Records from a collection
-*-*-

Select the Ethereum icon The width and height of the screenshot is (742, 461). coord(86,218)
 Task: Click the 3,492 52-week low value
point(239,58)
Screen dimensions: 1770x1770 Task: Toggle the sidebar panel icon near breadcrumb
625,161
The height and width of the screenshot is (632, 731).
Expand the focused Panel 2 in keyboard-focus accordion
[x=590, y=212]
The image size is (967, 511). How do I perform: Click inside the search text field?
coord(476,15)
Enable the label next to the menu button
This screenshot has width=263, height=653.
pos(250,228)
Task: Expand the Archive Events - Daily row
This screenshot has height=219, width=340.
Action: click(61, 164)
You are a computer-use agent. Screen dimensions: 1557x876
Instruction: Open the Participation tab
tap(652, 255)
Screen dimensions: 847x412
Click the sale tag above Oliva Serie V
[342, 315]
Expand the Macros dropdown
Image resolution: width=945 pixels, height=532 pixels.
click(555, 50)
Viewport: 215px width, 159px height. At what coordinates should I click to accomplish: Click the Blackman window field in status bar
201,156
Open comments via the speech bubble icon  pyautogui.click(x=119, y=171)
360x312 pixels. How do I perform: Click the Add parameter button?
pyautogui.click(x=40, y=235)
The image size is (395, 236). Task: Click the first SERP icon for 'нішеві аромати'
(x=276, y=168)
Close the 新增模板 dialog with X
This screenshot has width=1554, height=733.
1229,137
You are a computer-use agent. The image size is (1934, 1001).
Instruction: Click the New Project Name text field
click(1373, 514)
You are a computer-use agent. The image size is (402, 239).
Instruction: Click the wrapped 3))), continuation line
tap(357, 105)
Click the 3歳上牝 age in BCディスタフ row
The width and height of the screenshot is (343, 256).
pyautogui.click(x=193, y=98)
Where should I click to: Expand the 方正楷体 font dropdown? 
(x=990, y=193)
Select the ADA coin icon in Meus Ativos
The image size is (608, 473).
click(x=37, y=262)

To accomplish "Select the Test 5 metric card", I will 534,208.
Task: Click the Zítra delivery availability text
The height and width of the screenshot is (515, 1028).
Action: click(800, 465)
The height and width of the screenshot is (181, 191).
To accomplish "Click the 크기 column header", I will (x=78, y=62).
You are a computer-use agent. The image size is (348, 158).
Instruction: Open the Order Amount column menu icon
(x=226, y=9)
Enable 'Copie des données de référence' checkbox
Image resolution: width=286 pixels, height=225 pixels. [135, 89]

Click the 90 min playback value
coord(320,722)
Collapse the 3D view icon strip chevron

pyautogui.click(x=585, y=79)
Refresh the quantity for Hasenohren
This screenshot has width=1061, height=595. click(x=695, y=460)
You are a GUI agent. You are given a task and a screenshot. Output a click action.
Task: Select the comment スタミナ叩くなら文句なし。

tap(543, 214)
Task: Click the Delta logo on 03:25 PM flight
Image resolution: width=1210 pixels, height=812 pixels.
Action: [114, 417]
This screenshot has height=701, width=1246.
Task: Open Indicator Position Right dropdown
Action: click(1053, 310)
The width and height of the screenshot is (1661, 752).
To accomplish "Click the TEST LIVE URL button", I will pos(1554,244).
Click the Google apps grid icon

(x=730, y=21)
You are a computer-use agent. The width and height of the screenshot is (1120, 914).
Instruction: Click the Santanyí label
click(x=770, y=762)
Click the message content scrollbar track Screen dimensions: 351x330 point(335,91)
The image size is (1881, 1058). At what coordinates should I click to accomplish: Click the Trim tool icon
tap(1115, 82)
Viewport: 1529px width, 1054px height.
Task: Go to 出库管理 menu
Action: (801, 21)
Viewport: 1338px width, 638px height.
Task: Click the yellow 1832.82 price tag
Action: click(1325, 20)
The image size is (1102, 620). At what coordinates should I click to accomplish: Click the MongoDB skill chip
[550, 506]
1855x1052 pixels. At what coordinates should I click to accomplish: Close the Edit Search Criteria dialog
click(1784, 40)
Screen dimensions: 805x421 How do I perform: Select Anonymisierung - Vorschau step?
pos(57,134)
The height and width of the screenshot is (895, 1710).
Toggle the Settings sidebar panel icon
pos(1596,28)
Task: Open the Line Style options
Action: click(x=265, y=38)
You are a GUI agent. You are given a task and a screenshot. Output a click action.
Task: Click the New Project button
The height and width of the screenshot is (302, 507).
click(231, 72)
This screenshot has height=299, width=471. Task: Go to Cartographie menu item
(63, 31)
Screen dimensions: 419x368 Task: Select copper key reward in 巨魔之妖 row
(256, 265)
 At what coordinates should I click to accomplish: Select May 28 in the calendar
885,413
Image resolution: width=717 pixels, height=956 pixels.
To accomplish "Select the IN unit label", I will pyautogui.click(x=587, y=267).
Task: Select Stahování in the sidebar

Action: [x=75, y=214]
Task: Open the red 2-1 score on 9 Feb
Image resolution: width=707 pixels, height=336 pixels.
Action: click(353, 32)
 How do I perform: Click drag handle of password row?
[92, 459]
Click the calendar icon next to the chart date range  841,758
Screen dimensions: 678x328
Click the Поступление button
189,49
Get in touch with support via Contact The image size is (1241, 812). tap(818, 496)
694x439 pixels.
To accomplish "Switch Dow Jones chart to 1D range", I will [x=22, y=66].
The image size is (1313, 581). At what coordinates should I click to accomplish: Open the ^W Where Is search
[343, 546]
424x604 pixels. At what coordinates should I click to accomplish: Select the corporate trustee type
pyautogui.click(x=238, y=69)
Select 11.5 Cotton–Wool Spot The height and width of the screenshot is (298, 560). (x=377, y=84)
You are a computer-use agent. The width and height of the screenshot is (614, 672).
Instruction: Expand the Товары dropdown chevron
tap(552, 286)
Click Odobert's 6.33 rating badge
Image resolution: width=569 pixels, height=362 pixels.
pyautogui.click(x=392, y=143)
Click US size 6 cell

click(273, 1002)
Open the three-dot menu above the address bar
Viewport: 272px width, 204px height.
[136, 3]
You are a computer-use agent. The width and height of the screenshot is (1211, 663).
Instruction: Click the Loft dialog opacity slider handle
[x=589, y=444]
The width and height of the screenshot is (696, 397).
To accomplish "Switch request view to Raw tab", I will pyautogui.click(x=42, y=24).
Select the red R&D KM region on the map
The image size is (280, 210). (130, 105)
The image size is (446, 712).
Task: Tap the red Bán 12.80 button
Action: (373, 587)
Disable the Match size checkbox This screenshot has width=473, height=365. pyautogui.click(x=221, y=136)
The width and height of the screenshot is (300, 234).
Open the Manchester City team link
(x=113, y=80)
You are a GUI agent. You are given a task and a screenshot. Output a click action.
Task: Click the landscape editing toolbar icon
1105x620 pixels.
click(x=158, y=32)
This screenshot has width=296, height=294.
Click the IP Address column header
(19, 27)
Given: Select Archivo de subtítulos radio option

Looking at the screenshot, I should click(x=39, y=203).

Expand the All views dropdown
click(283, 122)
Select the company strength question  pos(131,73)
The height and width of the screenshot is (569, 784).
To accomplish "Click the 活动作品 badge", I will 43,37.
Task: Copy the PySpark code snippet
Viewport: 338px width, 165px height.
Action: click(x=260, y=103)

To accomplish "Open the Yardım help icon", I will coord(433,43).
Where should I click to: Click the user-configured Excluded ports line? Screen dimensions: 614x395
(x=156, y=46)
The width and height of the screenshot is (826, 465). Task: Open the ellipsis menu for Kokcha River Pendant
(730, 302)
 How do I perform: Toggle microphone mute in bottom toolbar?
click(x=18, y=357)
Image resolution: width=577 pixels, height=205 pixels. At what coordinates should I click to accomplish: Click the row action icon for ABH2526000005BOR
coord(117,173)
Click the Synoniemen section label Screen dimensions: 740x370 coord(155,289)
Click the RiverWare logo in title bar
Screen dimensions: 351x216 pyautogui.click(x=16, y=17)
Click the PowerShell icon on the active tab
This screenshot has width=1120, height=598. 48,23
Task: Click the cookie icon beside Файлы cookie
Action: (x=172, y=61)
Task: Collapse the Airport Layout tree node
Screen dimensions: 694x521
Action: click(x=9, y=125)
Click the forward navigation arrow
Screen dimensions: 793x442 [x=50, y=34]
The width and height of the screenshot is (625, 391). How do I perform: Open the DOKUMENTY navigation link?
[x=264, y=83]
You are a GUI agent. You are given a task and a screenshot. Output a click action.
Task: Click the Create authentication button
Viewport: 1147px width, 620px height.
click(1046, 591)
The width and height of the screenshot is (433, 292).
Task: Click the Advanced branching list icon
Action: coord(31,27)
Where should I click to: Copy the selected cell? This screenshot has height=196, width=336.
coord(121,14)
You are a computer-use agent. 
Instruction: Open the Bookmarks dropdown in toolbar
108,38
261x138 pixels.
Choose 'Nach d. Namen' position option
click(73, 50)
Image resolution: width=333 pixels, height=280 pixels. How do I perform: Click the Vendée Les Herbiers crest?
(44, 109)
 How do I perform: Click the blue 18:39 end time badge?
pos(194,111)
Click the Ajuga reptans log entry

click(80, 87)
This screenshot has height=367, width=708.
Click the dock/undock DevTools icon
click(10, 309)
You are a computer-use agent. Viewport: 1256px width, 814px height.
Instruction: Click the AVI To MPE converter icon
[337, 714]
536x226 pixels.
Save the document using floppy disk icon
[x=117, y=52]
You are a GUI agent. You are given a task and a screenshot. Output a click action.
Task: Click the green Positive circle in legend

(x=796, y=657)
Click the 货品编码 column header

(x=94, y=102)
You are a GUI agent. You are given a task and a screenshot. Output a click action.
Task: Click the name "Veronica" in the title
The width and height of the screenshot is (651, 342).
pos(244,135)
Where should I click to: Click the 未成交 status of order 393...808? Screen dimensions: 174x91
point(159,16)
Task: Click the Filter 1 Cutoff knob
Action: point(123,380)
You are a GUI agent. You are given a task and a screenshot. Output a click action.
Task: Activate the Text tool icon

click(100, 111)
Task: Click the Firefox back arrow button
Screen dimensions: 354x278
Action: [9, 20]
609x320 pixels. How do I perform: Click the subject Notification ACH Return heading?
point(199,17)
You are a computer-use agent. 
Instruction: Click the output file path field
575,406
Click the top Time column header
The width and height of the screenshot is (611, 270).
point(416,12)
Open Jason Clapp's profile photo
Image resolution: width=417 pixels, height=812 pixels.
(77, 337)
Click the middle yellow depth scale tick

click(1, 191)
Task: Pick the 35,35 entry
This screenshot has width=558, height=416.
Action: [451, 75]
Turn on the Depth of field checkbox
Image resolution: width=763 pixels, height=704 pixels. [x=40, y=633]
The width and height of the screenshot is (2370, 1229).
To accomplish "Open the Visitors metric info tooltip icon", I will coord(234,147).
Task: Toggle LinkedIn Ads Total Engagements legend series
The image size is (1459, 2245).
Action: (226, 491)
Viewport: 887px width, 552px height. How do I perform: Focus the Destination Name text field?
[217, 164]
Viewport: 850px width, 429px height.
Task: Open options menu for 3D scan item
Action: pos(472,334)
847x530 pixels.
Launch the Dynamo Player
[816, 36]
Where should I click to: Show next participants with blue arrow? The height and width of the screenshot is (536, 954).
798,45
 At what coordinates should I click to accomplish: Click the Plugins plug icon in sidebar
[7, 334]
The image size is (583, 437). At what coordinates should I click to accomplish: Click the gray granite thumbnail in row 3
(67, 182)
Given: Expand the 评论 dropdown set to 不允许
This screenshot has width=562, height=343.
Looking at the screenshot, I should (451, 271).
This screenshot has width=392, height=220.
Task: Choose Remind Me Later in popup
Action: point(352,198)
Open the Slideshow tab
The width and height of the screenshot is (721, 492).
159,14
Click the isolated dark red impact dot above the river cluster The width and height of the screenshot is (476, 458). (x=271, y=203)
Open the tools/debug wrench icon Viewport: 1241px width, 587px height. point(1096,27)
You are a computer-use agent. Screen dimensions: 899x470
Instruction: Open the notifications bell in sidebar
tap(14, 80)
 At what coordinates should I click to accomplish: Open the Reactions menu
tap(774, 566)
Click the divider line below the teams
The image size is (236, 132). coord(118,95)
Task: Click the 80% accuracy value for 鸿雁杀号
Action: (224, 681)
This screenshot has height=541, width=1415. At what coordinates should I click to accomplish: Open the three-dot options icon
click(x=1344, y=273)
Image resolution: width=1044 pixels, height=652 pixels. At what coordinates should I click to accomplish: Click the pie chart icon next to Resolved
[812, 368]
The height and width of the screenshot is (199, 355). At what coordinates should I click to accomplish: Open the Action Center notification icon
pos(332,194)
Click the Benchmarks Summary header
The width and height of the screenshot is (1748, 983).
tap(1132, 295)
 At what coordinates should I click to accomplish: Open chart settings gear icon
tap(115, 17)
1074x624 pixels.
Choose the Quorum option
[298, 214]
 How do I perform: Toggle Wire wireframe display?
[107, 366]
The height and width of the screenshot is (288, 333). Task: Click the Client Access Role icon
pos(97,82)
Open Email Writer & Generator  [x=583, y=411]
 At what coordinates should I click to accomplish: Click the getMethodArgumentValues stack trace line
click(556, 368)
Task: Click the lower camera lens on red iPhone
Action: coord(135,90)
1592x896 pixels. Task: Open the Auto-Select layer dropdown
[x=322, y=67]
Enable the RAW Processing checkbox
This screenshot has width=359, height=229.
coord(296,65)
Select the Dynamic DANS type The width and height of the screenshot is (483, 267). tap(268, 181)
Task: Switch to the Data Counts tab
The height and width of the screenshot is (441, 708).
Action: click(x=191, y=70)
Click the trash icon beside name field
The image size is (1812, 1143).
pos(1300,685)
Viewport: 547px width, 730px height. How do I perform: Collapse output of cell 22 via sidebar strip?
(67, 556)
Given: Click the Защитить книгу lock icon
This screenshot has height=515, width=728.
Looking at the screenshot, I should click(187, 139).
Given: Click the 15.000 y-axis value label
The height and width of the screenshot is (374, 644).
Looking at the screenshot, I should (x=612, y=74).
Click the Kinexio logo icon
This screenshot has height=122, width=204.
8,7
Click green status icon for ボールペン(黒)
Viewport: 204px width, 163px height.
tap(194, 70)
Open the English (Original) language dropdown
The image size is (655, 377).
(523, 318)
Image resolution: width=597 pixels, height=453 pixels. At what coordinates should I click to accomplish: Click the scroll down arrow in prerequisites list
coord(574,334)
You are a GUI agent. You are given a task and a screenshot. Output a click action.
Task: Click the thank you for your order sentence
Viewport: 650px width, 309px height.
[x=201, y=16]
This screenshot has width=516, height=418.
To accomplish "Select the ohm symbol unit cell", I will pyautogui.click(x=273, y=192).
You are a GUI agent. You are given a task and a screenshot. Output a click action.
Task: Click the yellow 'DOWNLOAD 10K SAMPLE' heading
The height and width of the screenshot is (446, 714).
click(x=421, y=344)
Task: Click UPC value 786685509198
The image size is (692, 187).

-*-*-

_Problem to solve_
Lay out the lines from the one containing "Screen dimensions: 1770x1770" through the one containing "pos(250,228)" as a numbered list, leaving out any blank lines.

_Task result_
1. Screen dimensions: 1770x1770 Task: Toggle the sidebar panel icon near breadcrumb
2. 625,161
3. The height and width of the screenshot is (632, 731).
4. Expand the focused Panel 2 in keyboard-focus accordion
5. [x=590, y=212]
6. The image size is (967, 511). How do I perform: Click inside the search text field?
7. coord(476,15)
8. Enable the label next to the menu button
9. This screenshot has width=263, height=653.
10. pos(250,228)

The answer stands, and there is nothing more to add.